== SUPPLIED DATA ==
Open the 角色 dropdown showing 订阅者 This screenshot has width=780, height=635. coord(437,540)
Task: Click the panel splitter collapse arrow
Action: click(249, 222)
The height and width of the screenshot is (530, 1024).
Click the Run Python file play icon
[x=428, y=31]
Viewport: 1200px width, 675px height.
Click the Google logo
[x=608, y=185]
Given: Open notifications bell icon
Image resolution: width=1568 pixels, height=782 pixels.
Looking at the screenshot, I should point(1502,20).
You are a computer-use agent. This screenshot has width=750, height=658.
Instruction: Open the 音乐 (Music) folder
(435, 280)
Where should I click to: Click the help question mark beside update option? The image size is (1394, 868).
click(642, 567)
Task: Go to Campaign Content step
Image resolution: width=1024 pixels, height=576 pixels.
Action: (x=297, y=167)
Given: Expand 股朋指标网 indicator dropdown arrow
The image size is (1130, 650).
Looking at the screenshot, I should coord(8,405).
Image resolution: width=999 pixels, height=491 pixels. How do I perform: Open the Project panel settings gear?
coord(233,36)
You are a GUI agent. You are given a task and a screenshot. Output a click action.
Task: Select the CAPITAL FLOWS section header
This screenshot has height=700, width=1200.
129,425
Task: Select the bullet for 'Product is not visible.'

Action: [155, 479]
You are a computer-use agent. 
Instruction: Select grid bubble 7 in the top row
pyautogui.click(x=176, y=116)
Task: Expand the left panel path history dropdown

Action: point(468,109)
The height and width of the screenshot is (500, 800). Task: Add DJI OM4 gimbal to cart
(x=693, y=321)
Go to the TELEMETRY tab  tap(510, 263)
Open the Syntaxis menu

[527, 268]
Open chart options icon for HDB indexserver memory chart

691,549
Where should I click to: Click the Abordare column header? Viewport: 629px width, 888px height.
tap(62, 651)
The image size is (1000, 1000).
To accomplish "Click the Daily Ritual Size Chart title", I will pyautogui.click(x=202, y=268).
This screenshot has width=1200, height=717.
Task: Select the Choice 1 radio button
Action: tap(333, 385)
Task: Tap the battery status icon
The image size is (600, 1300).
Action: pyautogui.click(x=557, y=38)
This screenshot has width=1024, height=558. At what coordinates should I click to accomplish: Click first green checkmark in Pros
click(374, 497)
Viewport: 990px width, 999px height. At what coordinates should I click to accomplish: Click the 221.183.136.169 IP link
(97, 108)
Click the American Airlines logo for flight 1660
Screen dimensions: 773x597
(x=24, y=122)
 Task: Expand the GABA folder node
===
TASK: Everything above, from first entry to last, must be reproduced exactly.

SOLUTION:
Open the 角色 dropdown showing 订阅者 This screenshot has width=780, height=635. coord(437,540)
Task: Click the panel splitter collapse arrow
Action: click(249, 222)
The height and width of the screenshot is (530, 1024).
Click the Run Python file play icon
[x=428, y=31]
Viewport: 1200px width, 675px height.
Click the Google logo
[x=608, y=185]
Given: Open notifications bell icon
Image resolution: width=1568 pixels, height=782 pixels.
Looking at the screenshot, I should point(1502,20).
You are a computer-use agent. This screenshot has width=750, height=658.
Instruction: Open the 音乐 (Music) folder
(435, 280)
Where should I click to: Click the help question mark beside update option? The image size is (1394, 868).
click(642, 567)
Task: Go to Campaign Content step
Image resolution: width=1024 pixels, height=576 pixels.
Action: (x=297, y=167)
Given: Expand 股朋指标网 indicator dropdown arrow
The image size is (1130, 650).
Looking at the screenshot, I should coord(8,405).
Image resolution: width=999 pixels, height=491 pixels. How do I perform: Open the Project panel settings gear?
coord(233,36)
You are a GUI agent. You are given a task and a screenshot. Output a click action.
Task: Select the CAPITAL FLOWS section header
This screenshot has height=700, width=1200.
129,425
Task: Select the bullet for 'Product is not visible.'

Action: [155, 479]
You are a computer-use agent. 
Instruction: Select grid bubble 7 in the top row
pyautogui.click(x=176, y=116)
Task: Expand the left panel path history dropdown

Action: point(468,109)
The height and width of the screenshot is (500, 800). Task: Add DJI OM4 gimbal to cart
(x=693, y=321)
Go to the TELEMETRY tab  tap(510, 263)
Open the Syntaxis menu

[527, 268]
Open chart options icon for HDB indexserver memory chart

691,549
Where should I click to: Click the Abordare column header? Viewport: 629px width, 888px height.
tap(62, 651)
The image size is (1000, 1000).
To accomplish "Click the Daily Ritual Size Chart title", I will pyautogui.click(x=202, y=268).
This screenshot has width=1200, height=717.
Task: Select the Choice 1 radio button
Action: tap(333, 385)
Task: Tap the battery status icon
The image size is (600, 1300).
Action: pyautogui.click(x=557, y=38)
This screenshot has width=1024, height=558. At what coordinates should I click to accomplish: Click first green checkmark in Pros
click(374, 497)
Viewport: 990px width, 999px height. At what coordinates should I click to accomplish: Click the 221.183.136.169 IP link
(97, 108)
Click the American Airlines logo for flight 1660
Screen dimensions: 773x597
(x=24, y=122)
 Task: Expand the GABA folder node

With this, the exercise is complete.